Records for processing below:
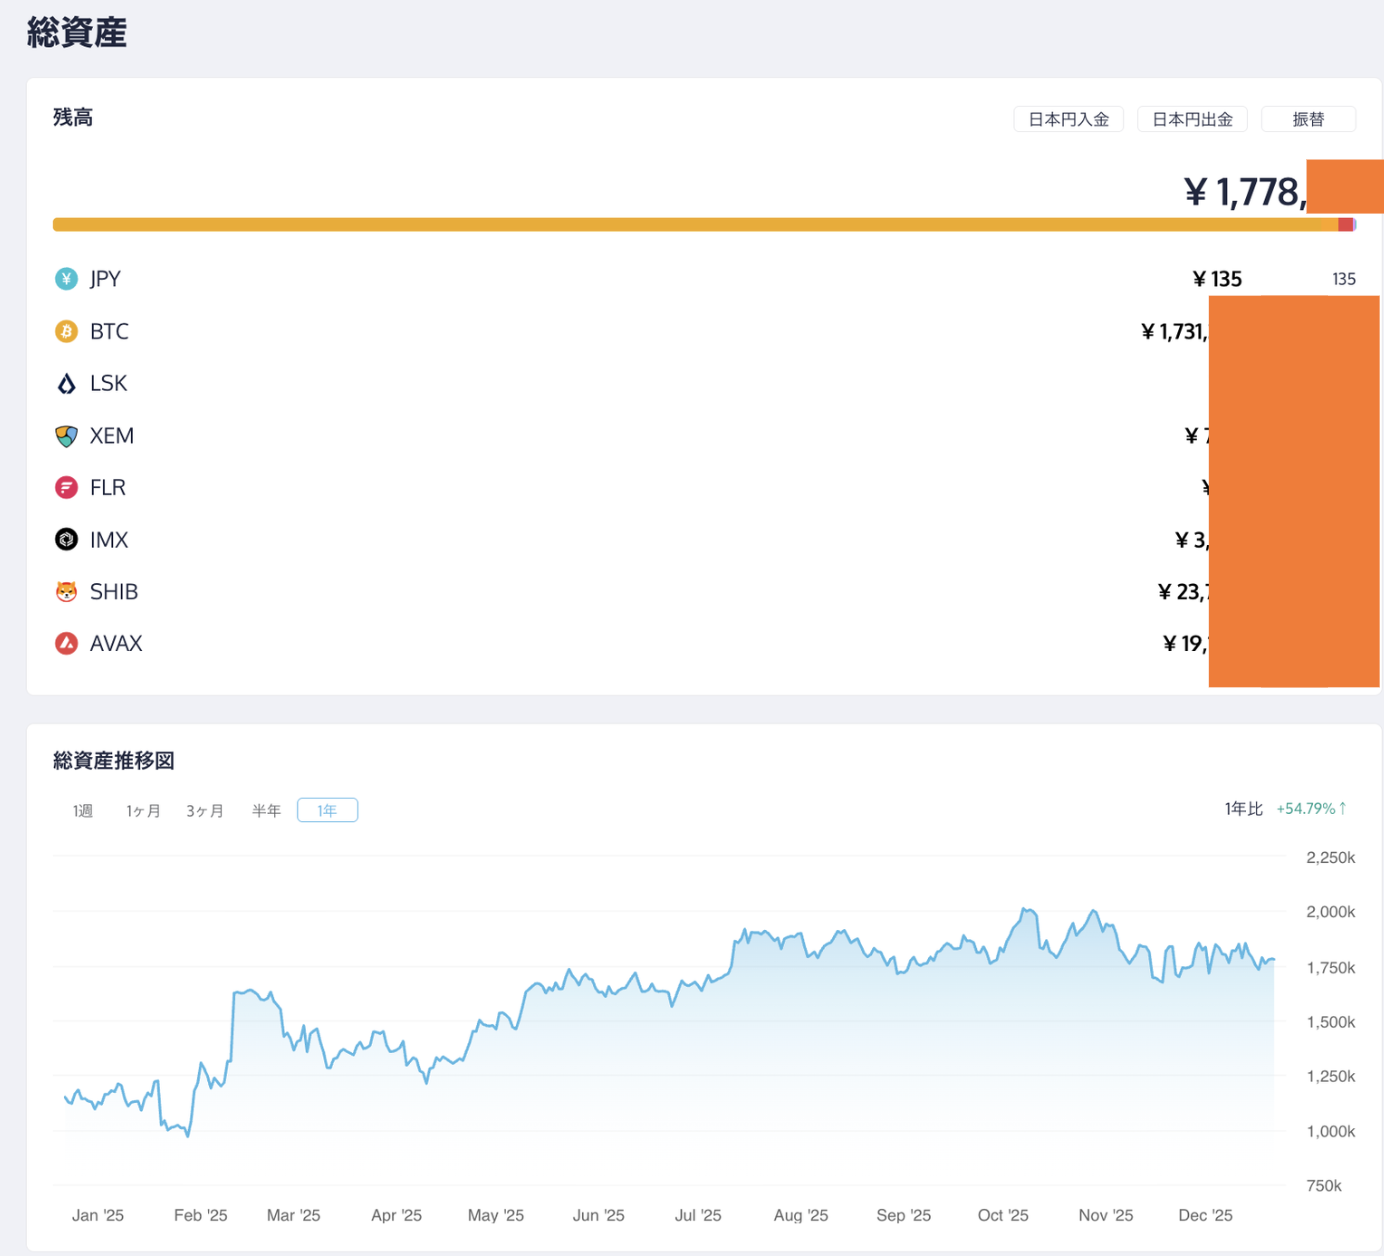The width and height of the screenshot is (1384, 1256).
Task: Click the XEM shield icon
Action: pos(66,436)
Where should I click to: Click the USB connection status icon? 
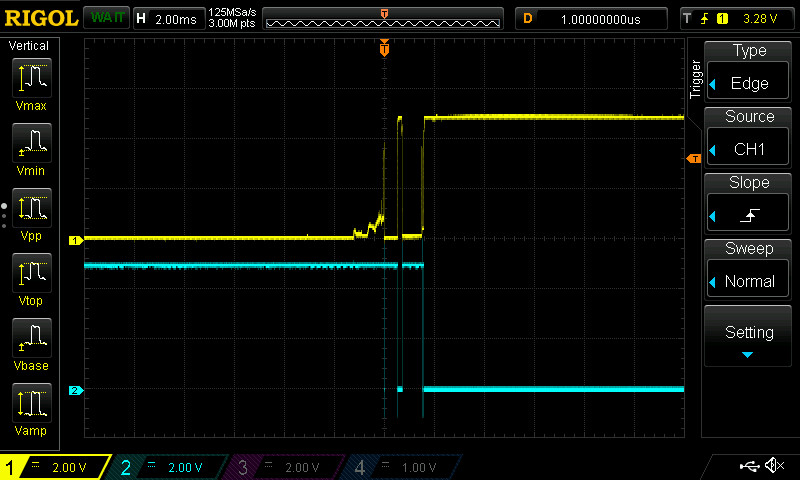point(749,466)
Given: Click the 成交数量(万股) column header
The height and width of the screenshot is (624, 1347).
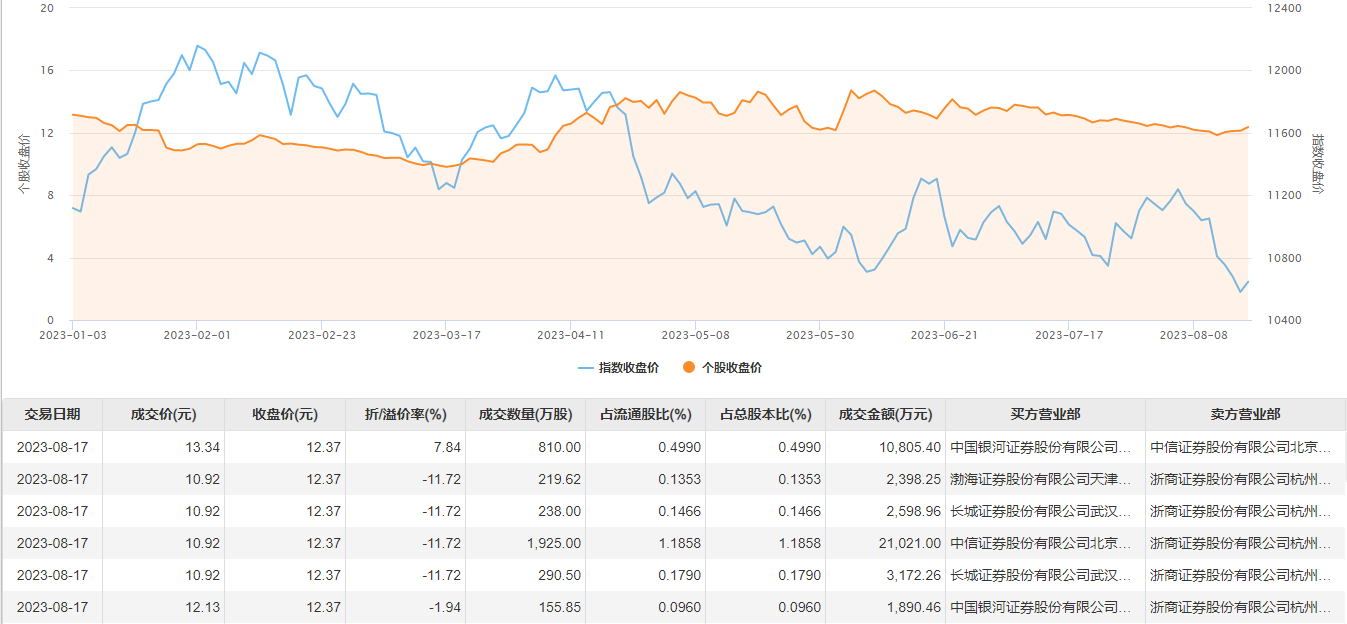Looking at the screenshot, I should pos(525,415).
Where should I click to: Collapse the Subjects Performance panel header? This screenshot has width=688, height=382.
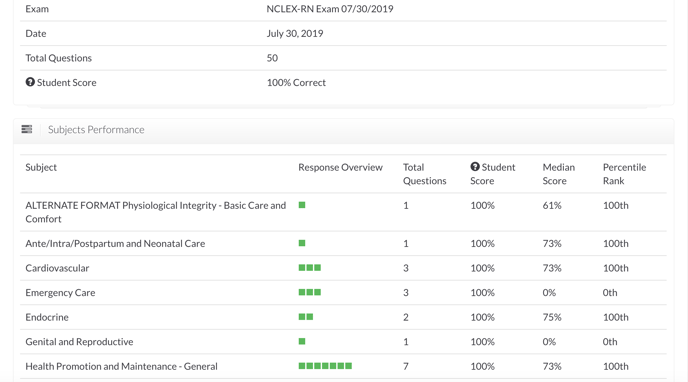[344, 130]
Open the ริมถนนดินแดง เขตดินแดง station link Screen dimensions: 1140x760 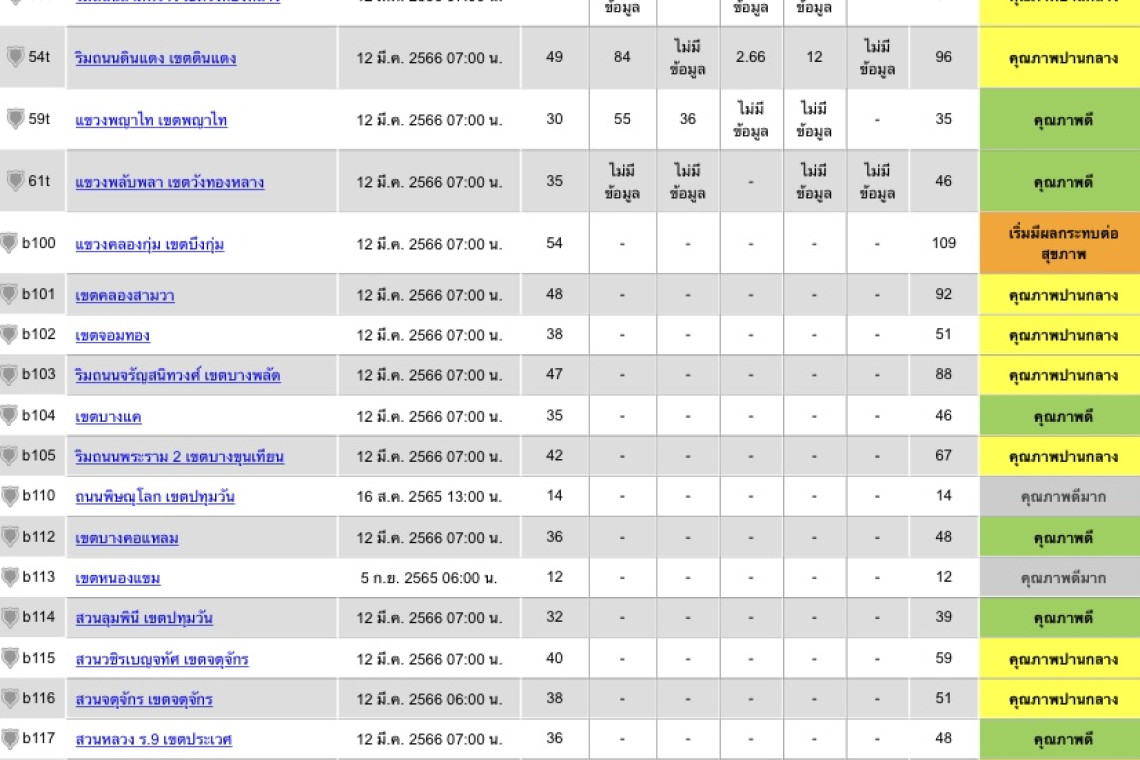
End of Records for processing.
▶ [What you should do]: For the entries above, the output must hold exactly the lines from the one with "Given: Click the 成交数量(万股) column header" through the last line, both included, and no pictures.

▶ [Completed exercise]:
Given: Click the 成交数量(万股) column header
The height and width of the screenshot is (624, 1347).
Looking at the screenshot, I should pos(525,415).
Where should I click to: Collapse the Subjects Performance panel header? This screenshot has width=688, height=382.
[344, 130]
Open the ริมถนนดินแดง เขตดินแดง station link Screen dimensions: 1140x760 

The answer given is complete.